|November 29, 2022
|November 29, 2022
This announcement includes the following topics:
What is changing?
- We're adding support for three new authentication methods
- We're introducing allowed domains on connections that use these new methods
- We're making it even easier to use connections in your ZIS flows
Zendesk Integration Services (ZIS) includes connections, which makes it safer and easier to store and use the credentials your integration needs to make API requests.
New authentication methods
Connections already support two styles of OAuth-based authentication, the "Authorization Code" and "Client Credentials" grant types.
Today, we announce the expansion of Connections to include three new authentication types:
- Basic Auth: a standard approach for authentication using a username and password
- Bearer token: a common approach using the format "Authorization": "Bearer <your_token>"
- API key: a flexible method where you can customize both the header name and header value that are used to authenticate
We're also introducing the concept of allowed domains to connections, to help keep your credentials safer.
All connections that use the new methods require an allowed domain to be specified when the connection is created. This can be a single domain (e.g. myexample.com) or can include a wildcard in the subdomain (e.g. *.myexample.com).
When your ZIS flow runs and attempts to use connections to attach credentials to your API requests, the URL of the API request will be validated against the allowed domain. If they do not match, the flow will fail with an error.
Easier use of connections in ZIS actions
At the same time we are making it even easier to make use of these credentials in your ZIS flows.
Previously, to use credentials stored in connections, you needed to define the authentication header as part of your ZIS action.

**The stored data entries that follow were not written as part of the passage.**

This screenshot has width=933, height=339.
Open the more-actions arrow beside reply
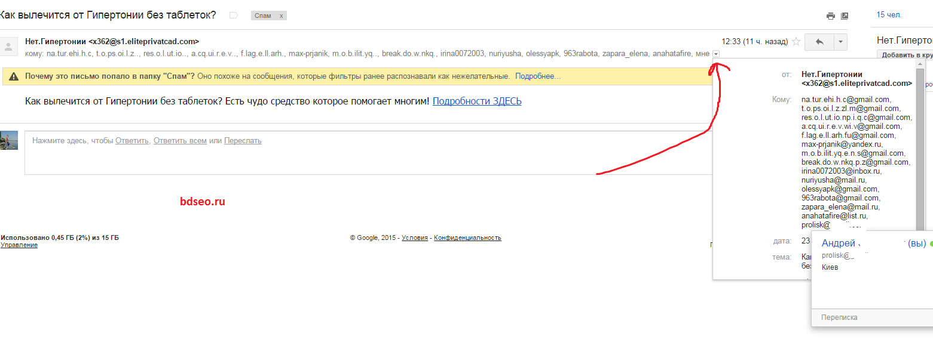[840, 42]

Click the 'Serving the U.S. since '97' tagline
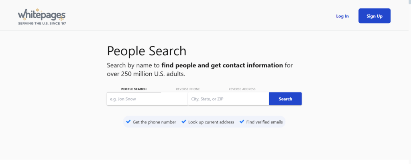click(42, 23)

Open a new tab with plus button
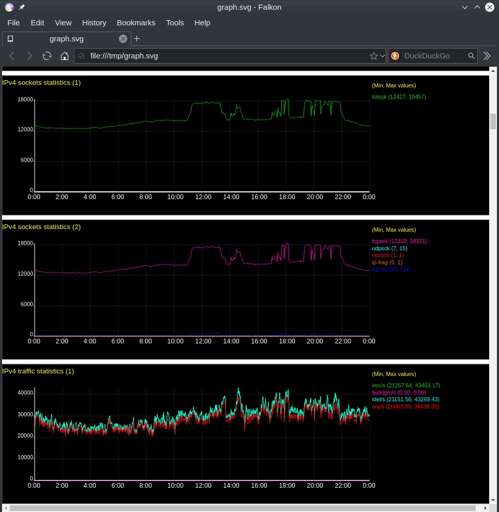[x=137, y=38]
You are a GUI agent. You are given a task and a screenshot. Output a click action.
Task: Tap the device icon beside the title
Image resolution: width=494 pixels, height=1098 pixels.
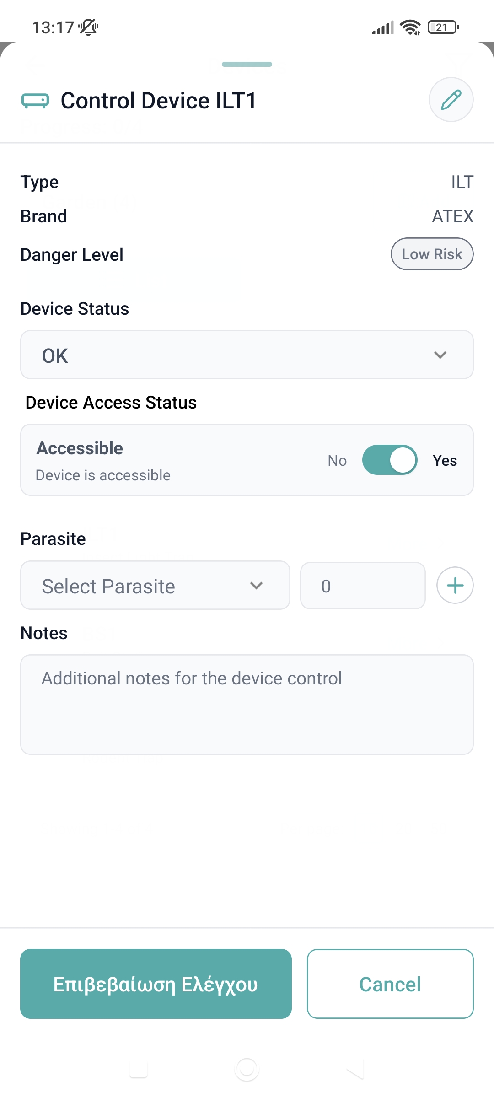click(x=35, y=101)
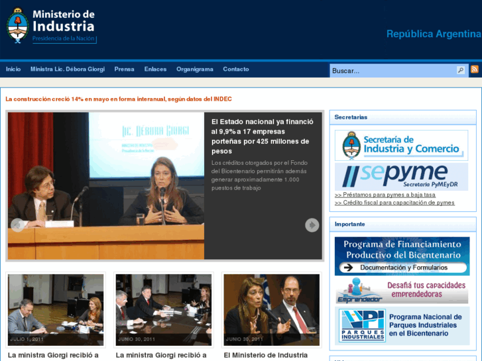The height and width of the screenshot is (361, 482).
Task: Open Parques Industriales program banner
Action: pyautogui.click(x=402, y=326)
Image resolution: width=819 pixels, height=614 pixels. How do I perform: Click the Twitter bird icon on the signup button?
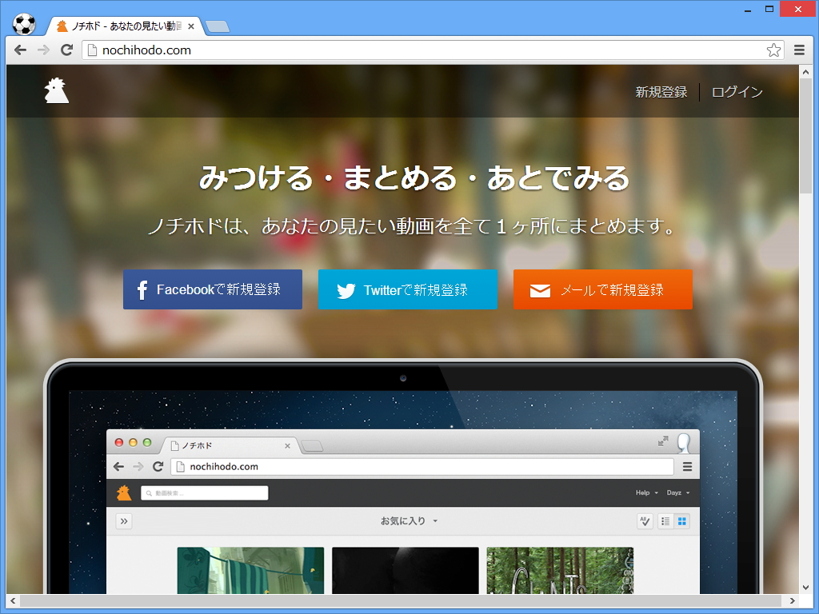pyautogui.click(x=345, y=289)
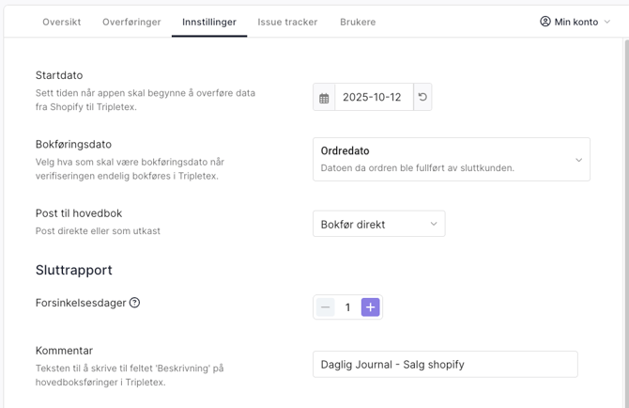Open the calendar icon for Startdato

click(x=324, y=98)
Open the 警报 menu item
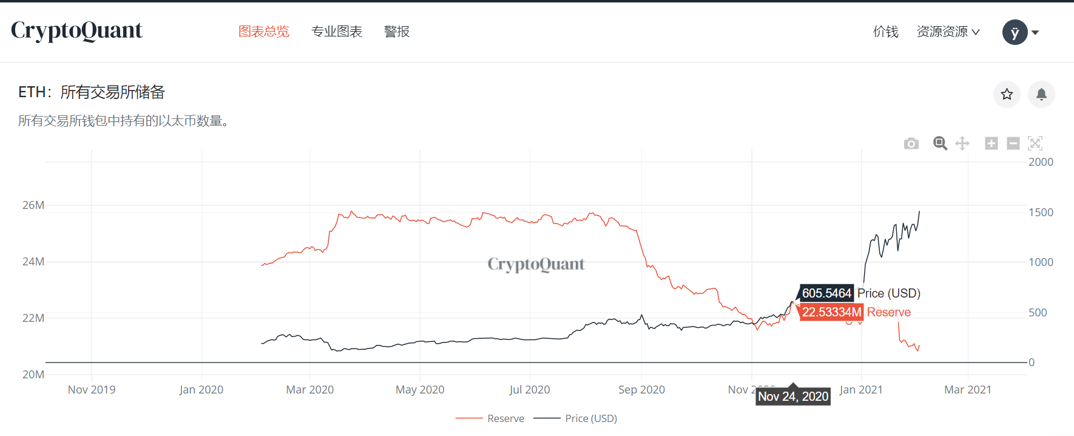This screenshot has height=436, width=1074. pyautogui.click(x=397, y=32)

Now, you can simply make use of the new connectionName property in your Action definition. Provide the name of the connection you wish to use, and ZIS will automatically attach the header to your API request. This new functionality works will all connection types.

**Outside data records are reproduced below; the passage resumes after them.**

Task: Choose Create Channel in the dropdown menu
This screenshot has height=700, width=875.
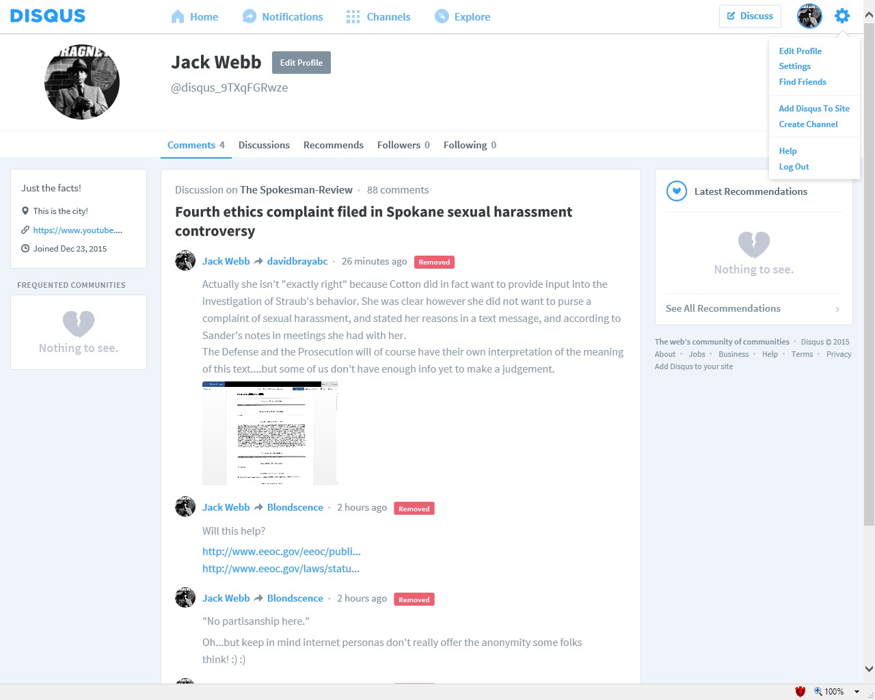Action: (x=808, y=124)
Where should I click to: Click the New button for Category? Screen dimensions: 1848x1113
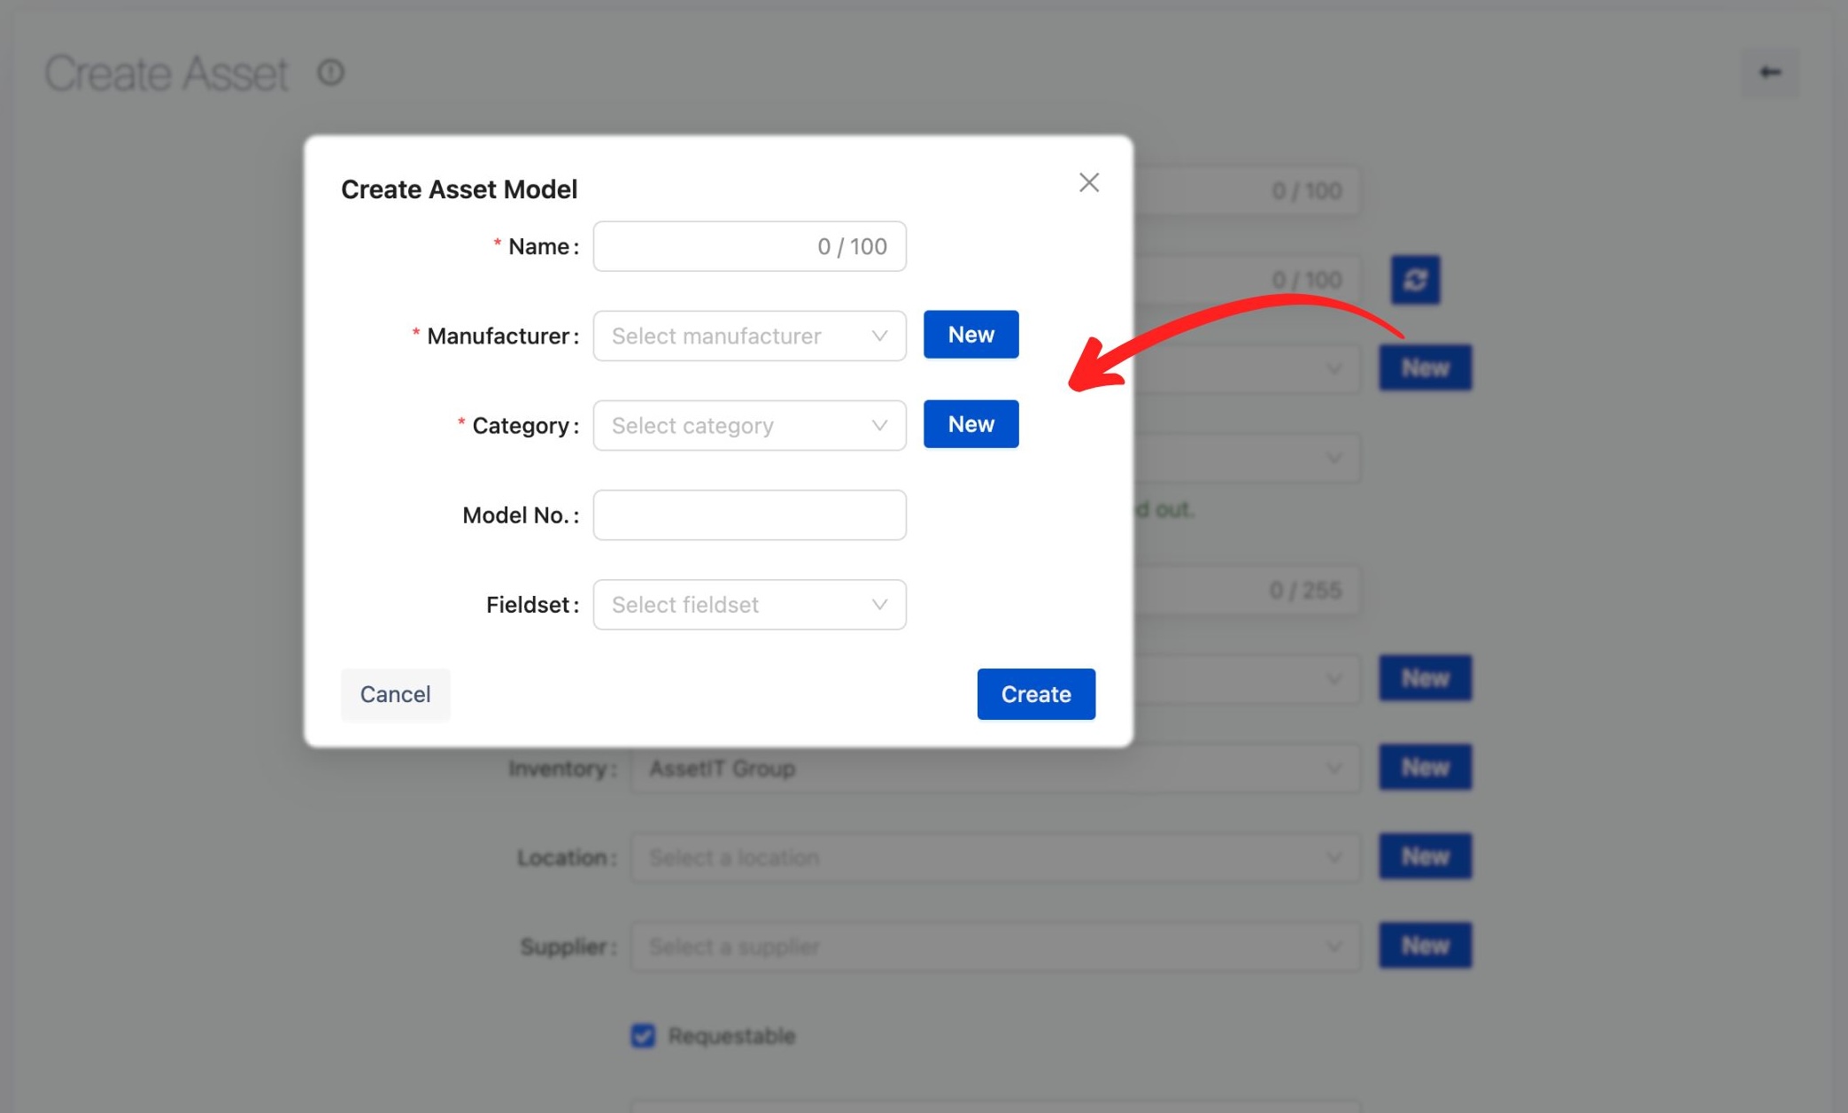click(x=970, y=422)
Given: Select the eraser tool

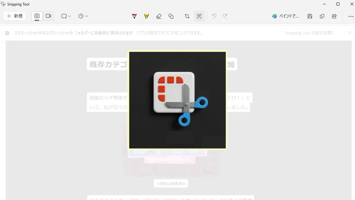Looking at the screenshot, I should [x=158, y=16].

Why is Zendesk making this change?
These additional authentication methods unlock the ability to integrate Zendesk with a wider range of SaaS products and bespoke customer systems, in a safe and secure manner.
Allowed domains help keep secret credentials safer. By preventing them from accidentally or maliciously attached to API requests to the wrong system, we limit the opportunity for them to be logged in plain text or captured by an attacker.
Automatically attaching headers to your API requests not only makes things easier, it's also another way to keep credentials safer. Using the new approach credentials are no longer variables within the flow, where they could accidentally be exposed.